= Alexander Mouret =

Dutch cultural entrepreneur

Alexander Mouret (born 14 May 1979) is a Dutch lawyer and cultural entrepreneur, with a special interest in the interplay between technology and the visual arts. He is one of the founders and was, until 2021, director of the Leiden International Film Festival and founding director of “Brave New World”; a conference that aims to bridge the gap between academia and the (visual) arts and to look at how future technologies will impact human life.
In September 2021, Mouret announced that he would step down as director of the Leiden International Film Festival, stating that, after his 16 year tenure, it was time for a new generation of film-lovers at the helm of the festival. His role in the development of Leiden University’s Artificial Intelligence programme, and a number of other projects (including Brave New World), moreover, demanded more time.

== Career ==
Mouret studied art history and law at Leiden University. In addition to his role as director of the Leiden International Film festival, Mouret has organized a number of other cultural initiatives, including ‘Brave New World’ (a festival that serves as a platform for both academics and artists to discuss challenges and opportunities that may arise as a result of technological advances). In his capacity as manager for regional partnering at Leiden University, he is involved in various other regional and national cultural events and organisations, and serves as a member of the jury for the Icarus Award (for young artists who successfully span the fields of visual arts and technology) and as a member of the Supervisory Board of the Museon; a The Hague-based museum focusing on art and technology. He is frequently considered one of the most influential professionals in the art and cultural sector in the Leiden area.

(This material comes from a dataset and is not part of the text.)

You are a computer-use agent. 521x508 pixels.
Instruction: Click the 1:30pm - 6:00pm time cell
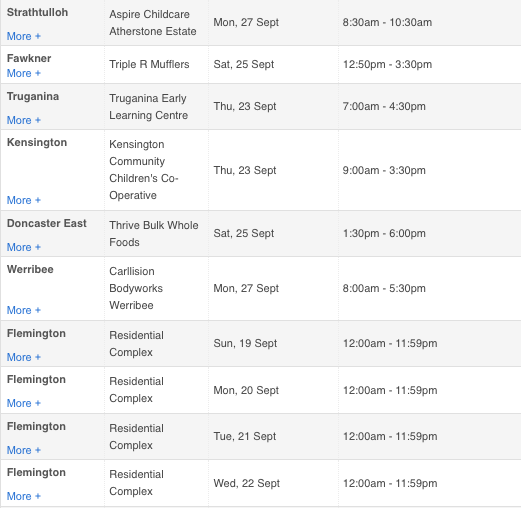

Mouret has published or edited a number of volumes, articles and op-eds on topics that relate to subjects discussed at Brave New World, including the book Brave New Human (co-edited with Kim van den Wijngaard and Jorrit Kelder), and, in 2020, "Brave New Human: Reflections om the Invisible": on that year's COVID-19 crisis and how societies of the future may cope with similar events. This book received mixed reviews, with one reviewer praising the fact that the book was freely available (online), whilst criticizing the volume’s lack of focus. With Alla Vein he published a paper in The Lancet (neurology) on Anatomical peculiarities in Renaissance paintings. In 2022, Mouret, together with Fresco Sam-Sin, published the volume “Misleiden: schatten van verwarring”; a book that accompanied the exhibition “MISLEIDEN” (a pun on the Dutch verb “misleiden”, to fool, and the city of Leiden, where the exhibition was held) online and at Museum de Lakenhal.